The idealistic young people who once turned out to support the social reforms of President Mohammad Khatami and his would-be successors are now more concerned with finding adequate employment. One legacy of years of economic troubles is that many of them have had to postpone getting married and having children. Now, they fear running out of time.

These changes have been evident in Iran’s 2017 presidential campaign, in which rivals of President Hassan Rouhani have leveled claims of economic mismanagement, accusing him of overselling the benefits of Iran’s 2015 nuclear settlement with the West (which is known as the JCPOA, or Joint Comprehensive Plan of Action). Whereas Rouhani had promised a bonanza of sanctions relief, his critics claim, too few Iranians have seen the benefits.

“Rouhani probably had to oversell the nuclear agreement,” says Djavad Salehi-Isfahani, a professor of economics and Virginia Tech. “It was a very tough agreement to pass by Iran’s conservatives, so it wasn’t a mistake to try hard to get that deal. But he is paying a price for it.”

Even so, he says, Iran’s economy has definitely got better thanks to the nuclear agreement. “It's got better in two ways: one, the economy is not going down anymore. But people don’t consider the counterfactual [i.e how things would be if there had been no agreement]. Number two, things have improved in the last 12 months. While the economy stopped sinking during Rouhani’s first year in power and the fruits of the JCPOA started coming in almost immediately, Salehi-Isfahani says, it has not necessarily been obvious to Iranians. Throughout Rouhani’s second year in office, little changed because most nuclear sanctions were still in place. After the JCPOA, Rouhani pursued an economic policy known as “contraction”—a reduction in government spending—in order to reduce inflation. This, he says, overturned the early positive effects of the JCPOA agreement.

But Iran, he says, has been on the right course. “By 2016, the contraction had done its work and inflation was way down. Rouhani began making more expenditures. And then the effects of the JCPOA kicked in, and the economy grew by 6.6% according to the International Monetary Fund, and a little higher according to Iranian data.”

Many of Iran’s poor, however, say they have seen no benefits from the JCPOA. “The poor haven't benefitted yet,” Salehi-Isfahani says. “I doubt that this latest growth rate went all the way down the income ladder. It rarely does. When you get oil money—which is the case with this growth spurt because oil exports have nearly doubled since JCPOA—the money first starts going to the rich, and then to middle class. Eventually it gets to the poor. So I suspect that the poor are going to benefit next year. Rouhani’s main achievement was to stop the bleeding, but he has not been able to articulate this well enough.”

 

 

The Politics of Demography

According to an Iranian population census taken last fall Salehi-Isfahani says, Iran’s youth population is shrinking relative to the population. The post-war baby boom generation is now in its late twenties and early thirties. And Rouhani, he says, is at risk of losing them this election. “This generation is not focused on poverty as such, but they are focused on unemployment.
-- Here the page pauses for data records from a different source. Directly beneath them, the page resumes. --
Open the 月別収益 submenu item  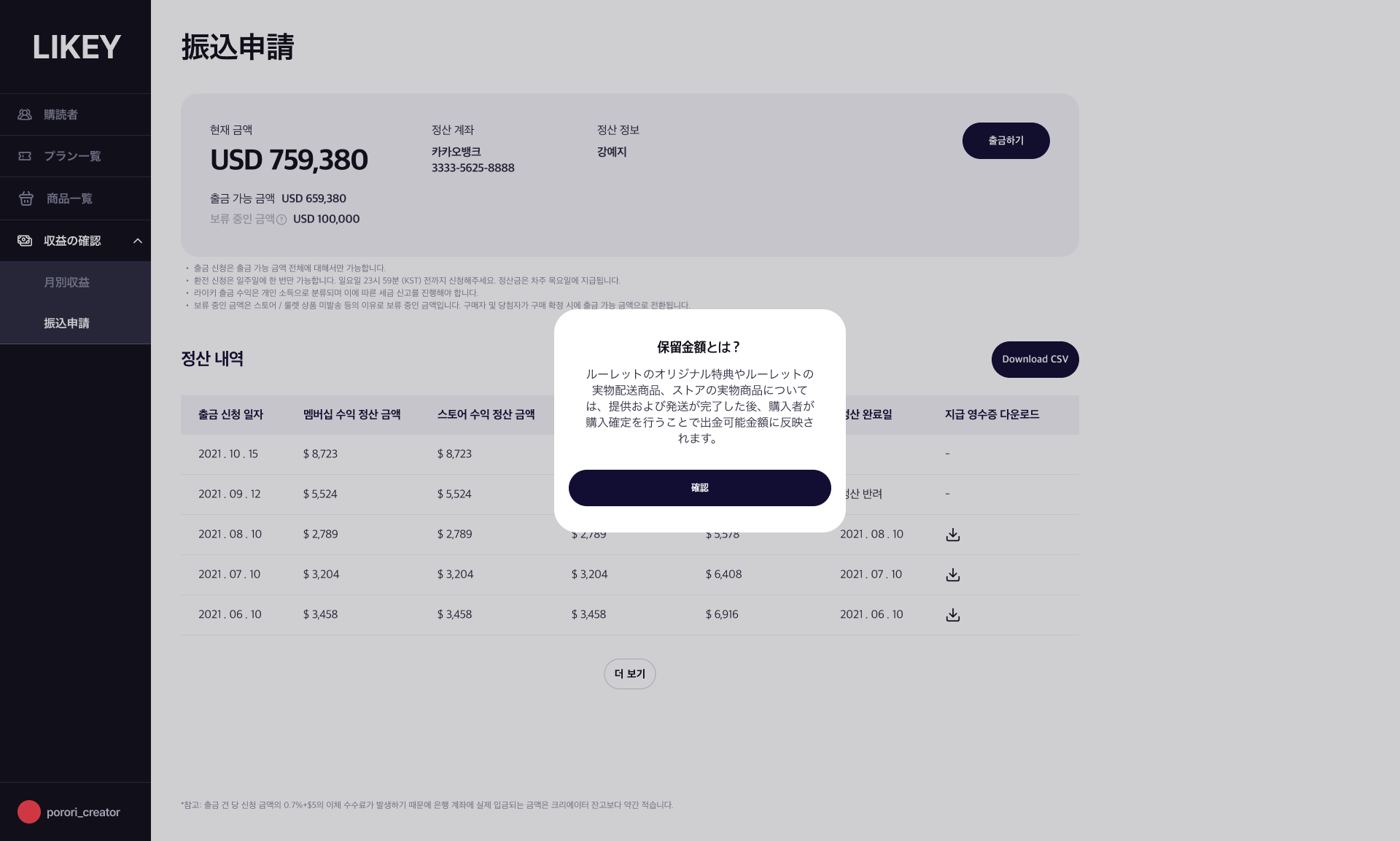(66, 282)
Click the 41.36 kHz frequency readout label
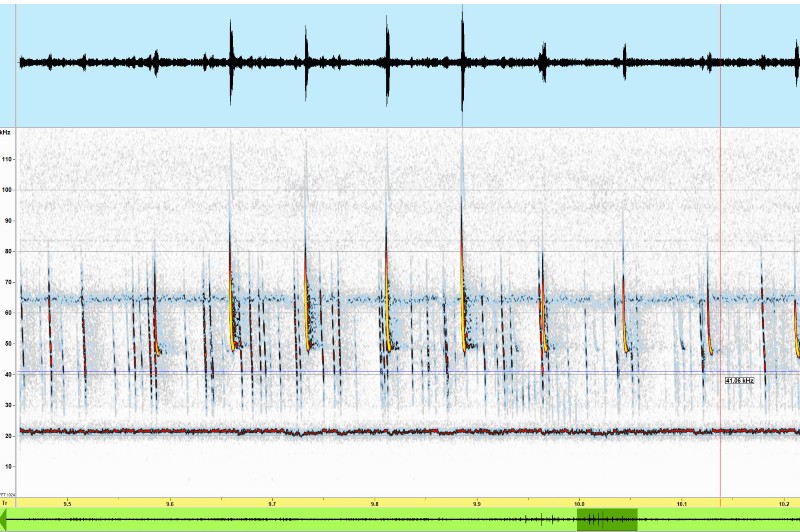The image size is (800, 532). (x=738, y=380)
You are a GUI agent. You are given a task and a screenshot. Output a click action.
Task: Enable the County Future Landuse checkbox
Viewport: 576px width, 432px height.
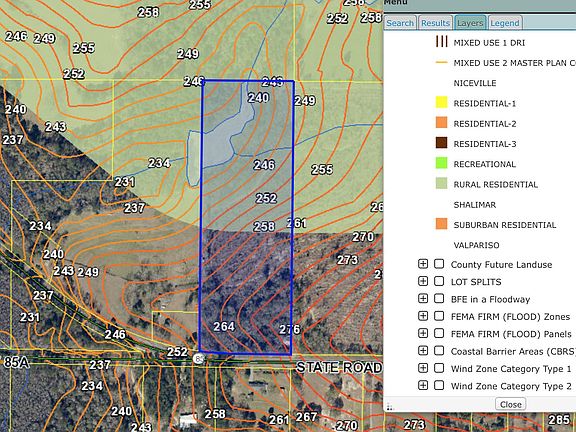(x=439, y=264)
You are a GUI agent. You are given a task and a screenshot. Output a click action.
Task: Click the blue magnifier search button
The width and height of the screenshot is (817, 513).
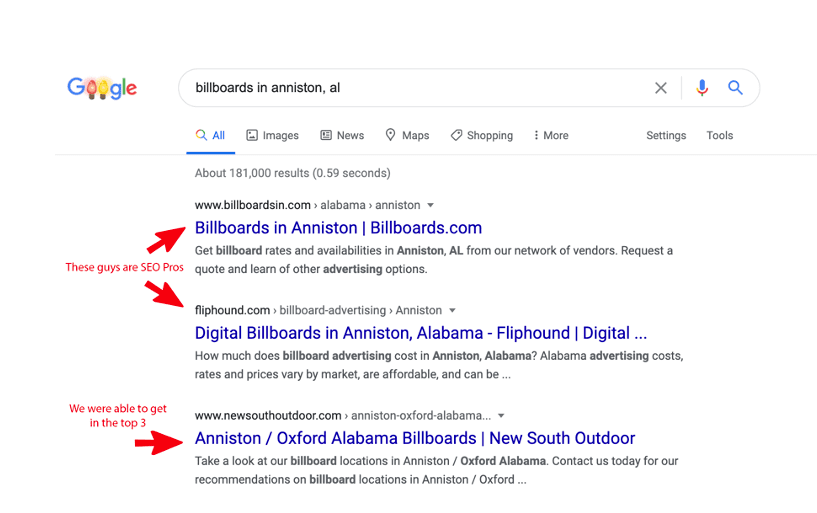point(735,88)
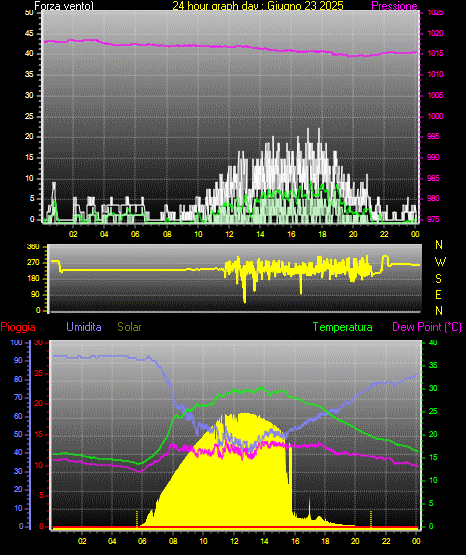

If Rouhani had come up with a more serious plan for what he wants to do about employment, he might have won over these people.”                                                                                                                                                                           
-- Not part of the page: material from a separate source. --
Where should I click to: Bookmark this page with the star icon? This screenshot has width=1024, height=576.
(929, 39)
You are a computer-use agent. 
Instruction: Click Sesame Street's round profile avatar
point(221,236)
Over the next four years, as this generation moves into its thirties, Salehi-Isfahani says, it will likely become less concerned with the social freedoms Rouhani has emphasized in his first term—such as restrictions on women’s clothing—and more concerned with finding good jobs and good schools.

“This is going out on a limb,” he says, “but I think it’s going to be a bit like China in a way. The late President Rafsanjani was always interested in the Chinese model. In China, they deliver the economy, and they get away with political restrictions. Anyone who can create a vibrant economy to take care of the youth bulge is going to have wide support.”
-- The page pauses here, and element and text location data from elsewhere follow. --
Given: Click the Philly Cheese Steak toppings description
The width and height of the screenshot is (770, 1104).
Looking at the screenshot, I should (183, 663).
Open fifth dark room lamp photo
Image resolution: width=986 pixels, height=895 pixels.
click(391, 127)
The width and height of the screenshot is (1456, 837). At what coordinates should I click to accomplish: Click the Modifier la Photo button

In the coming years, this is going to be the generation that inherits the Islamic Republic, along with all the demographic difficulties that are brewing now. “When they are in their fifties and sixties, they are going to dominate the political discourse.  And when they get older, that's when the real problem will arise, because the people who are coming behind them who are supposed to pay for their social security are going to be fewer.”

Right now, older people in Iran are not doing badly. People in their sixties still have the baby boom generation to look after them in the coming years. But those baby boomers will have a much tougher time. “When this youth bulge becomes old, there are going to be many, many fewer people in the position to support them.”

The solution, he says, will be much the same as in many other countries: immigration. “Iran is lucky in some ways,” he says. “It can always allow more Afghans in. They speak Persian and they will be younger, because Afghanistan is going to have a young population for another two or three decades. So, like Americans, they can enjoy the fruits of immigration to take care of their old people. But there's certainly going to be a lot of change. It's a rocky future, demographically-speaking.